Les sujets autistes ont souvent affaire à un autre menaçant, trop présent, envahissant. Pour eux, il n’y a pas d’Autre dans sa dimension symbolique. L’Autre n’existe pas. Mais cela n’empêche pas de le rencontrer, et il surgit alors dans une dimension trop réelle. Ces sujets tentent parfois d’éviter autant que possible la présence de l’autre.
Il y a plus d’une façon d’éliminer l’autre de son champ. Temple Grandin raconte ainsi qu’enfant elle était obsédée par le « tournoiement ». Lorsqu’elle tournait sur elle-même, elle éprouvait un certain sentiment de puissance – c’est ainsi qu’elle nomme plus tard cette jouissance singulière. Mais en même temps ce mécanisme lui servait à évacuer l’autre et ses irruptions trop réelles : « Intensément occupée par le mouvement de la pièce et par le couvercle qui tournait, je ne voyais ni n’entendais rien. Les gens autour de moi étaient transparents. Aucun son ne me détournait de ma fixation. C’est comme si j’étais sourde : même un bruit fort et soudain ne me faisait pas tressaillir hors de mon monde.1 »
Cet autre qui peut toujours envahir le sujet peut aussi bien être un objet, déjà trop vivant. Elle raconte ainsi cet autre souvenir : un chapeau qu’on lui avait imposé de porter pour « être jolie » lui serrait la tête et « il étouffait [ses] cheveux ». Le jetant par la fenêtre de la voiture, elle provoqua un accident, mais celui-ci lui apparut résolutif : « Je n’avais pas du tout peur. C’était assez passionnant.2 »
Nous savons bien que, dans le travail avec les autistes, il s’agit d’introduire un autre qui n’envahit pas, un Autre un peu barré. C’est un traitement de l’Autre. Cela demande un certain tact. Mais le sujet lui-même opère également un traitement singulier de l’Autre lorsque son champ social s’ouvre.
Dans une institution où je me rends une fois par mois, pour rencontrer l’équipe lors de réunions d’élaboration clinique, j’ai pu observer une jeune adulte autiste qui présente un mécanisme très singulier de traitement de l’Autre. Elle surgit parfois pendant la réunion et veut alors saluer chacune des personnes présentes. Mais son mode de lien à chaque intervenant est différent. Elle a un rituel singulier pour chacun. À l’une, elle donne la main, à l’autre, elle adresse un salut, elle en embrasse une, avec un autre, encore, c’est un check. Elle dit également un mot qui doit être répété, parfois en forme de demande, parfois simplement à titre de nomination. Mais pas tous existent. Moi-même, qui ne travaille pas avec elle sur le terrain, elle m’ignore, c’est-à-dire que je ne semble pas entrer dans son champ visuel.
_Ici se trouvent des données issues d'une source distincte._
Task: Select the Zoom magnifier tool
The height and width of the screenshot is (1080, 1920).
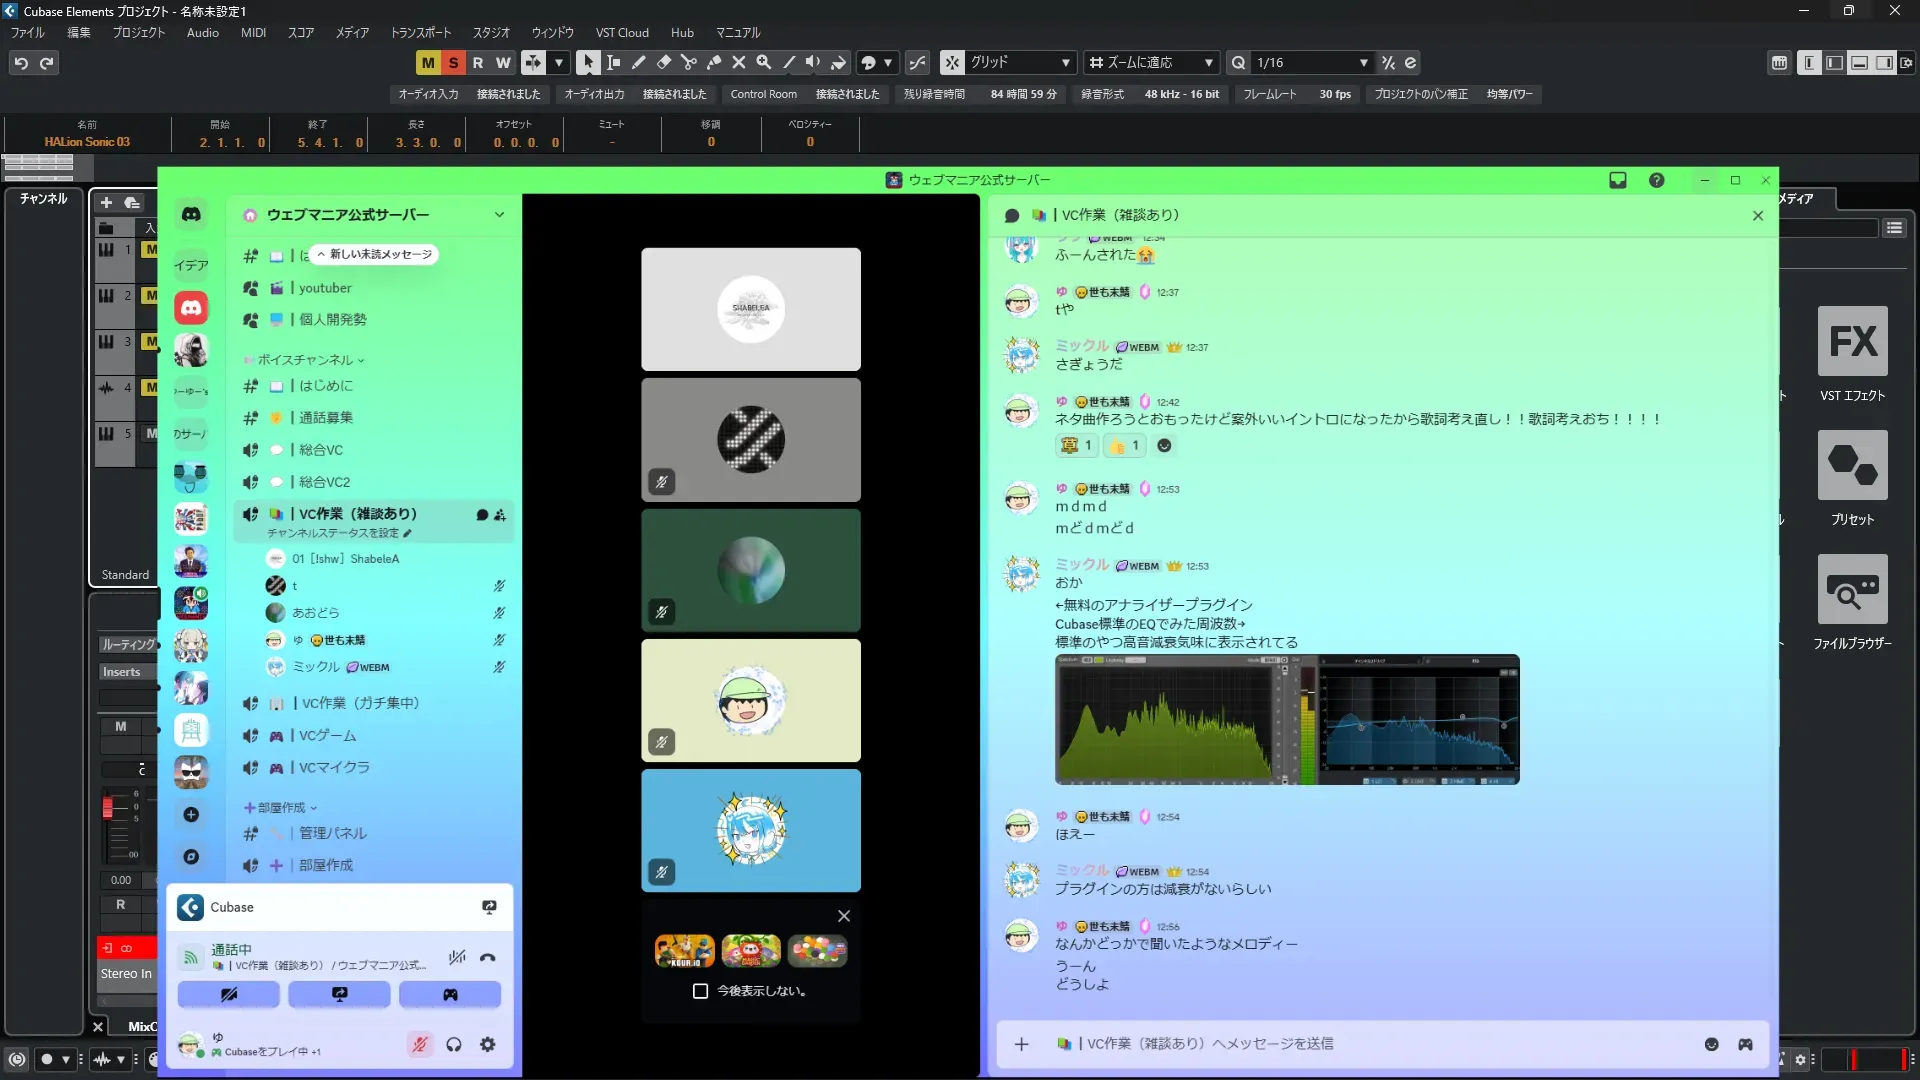Action: click(764, 62)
Un des responsables me dira qu’elle l’a longtemps traité de la même manière, par l’inexistence, jusqu’au jour où il a resurgi dans l’institution après un temps d’absence un peu plus long. Cette jeune dame a fort évolué depuis les deux ans qu’elle est dans ce lieu, puisqu’au début elle ne parlait pas et que ses contacts aux autres étaient très réduits3. Et cette évolution va de pair avec un traitement de l’Autre qu’elle fait exister progressivement, au un par un, dans toute la singularité d’un rituel à chaque fois unique.